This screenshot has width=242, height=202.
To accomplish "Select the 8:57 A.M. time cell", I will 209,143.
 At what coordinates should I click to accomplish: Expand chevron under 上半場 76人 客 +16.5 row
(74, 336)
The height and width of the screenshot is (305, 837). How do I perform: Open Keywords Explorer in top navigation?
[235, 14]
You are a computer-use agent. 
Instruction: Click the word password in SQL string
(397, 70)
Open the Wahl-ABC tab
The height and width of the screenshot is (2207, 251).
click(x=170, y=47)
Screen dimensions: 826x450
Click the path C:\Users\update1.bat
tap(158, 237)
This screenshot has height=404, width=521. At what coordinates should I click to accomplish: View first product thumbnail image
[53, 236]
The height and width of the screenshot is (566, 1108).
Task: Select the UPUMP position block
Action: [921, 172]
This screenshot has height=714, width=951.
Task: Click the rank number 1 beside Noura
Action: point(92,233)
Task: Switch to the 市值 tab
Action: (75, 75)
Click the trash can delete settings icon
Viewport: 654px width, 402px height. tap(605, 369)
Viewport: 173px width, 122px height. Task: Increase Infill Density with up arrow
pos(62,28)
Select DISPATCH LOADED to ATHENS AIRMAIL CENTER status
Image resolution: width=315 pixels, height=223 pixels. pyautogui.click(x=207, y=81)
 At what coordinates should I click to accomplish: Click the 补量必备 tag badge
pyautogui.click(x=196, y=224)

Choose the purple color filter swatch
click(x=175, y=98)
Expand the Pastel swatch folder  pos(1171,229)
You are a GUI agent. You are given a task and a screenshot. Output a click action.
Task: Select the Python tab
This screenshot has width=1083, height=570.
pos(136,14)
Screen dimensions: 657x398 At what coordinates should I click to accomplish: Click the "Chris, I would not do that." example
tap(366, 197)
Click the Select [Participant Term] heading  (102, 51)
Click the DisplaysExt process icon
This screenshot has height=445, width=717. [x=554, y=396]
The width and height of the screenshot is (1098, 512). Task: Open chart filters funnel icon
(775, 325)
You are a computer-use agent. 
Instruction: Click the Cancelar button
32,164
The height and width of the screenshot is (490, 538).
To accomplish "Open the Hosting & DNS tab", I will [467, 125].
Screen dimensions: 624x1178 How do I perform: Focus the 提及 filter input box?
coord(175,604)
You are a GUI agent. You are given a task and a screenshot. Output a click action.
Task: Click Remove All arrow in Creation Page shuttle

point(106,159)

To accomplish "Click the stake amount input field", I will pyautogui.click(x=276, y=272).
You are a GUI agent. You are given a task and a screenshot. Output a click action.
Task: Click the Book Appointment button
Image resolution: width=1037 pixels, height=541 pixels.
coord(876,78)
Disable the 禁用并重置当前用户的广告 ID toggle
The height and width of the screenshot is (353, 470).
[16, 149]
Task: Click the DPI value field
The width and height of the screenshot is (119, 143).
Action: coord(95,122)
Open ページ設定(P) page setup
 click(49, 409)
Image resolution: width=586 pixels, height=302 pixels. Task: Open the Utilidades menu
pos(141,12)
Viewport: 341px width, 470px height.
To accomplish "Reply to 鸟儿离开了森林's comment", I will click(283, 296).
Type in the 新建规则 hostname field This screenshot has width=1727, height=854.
========================
Each line above with the string "field" should be reported in full.

■ RESULT OF THIS TASK
To accomplish "Click the stake amount input field", I will pyautogui.click(x=276, y=272).
Task: Click the DPI value field
Type in the 新建规则 hostname field This screenshot has width=1727, height=854.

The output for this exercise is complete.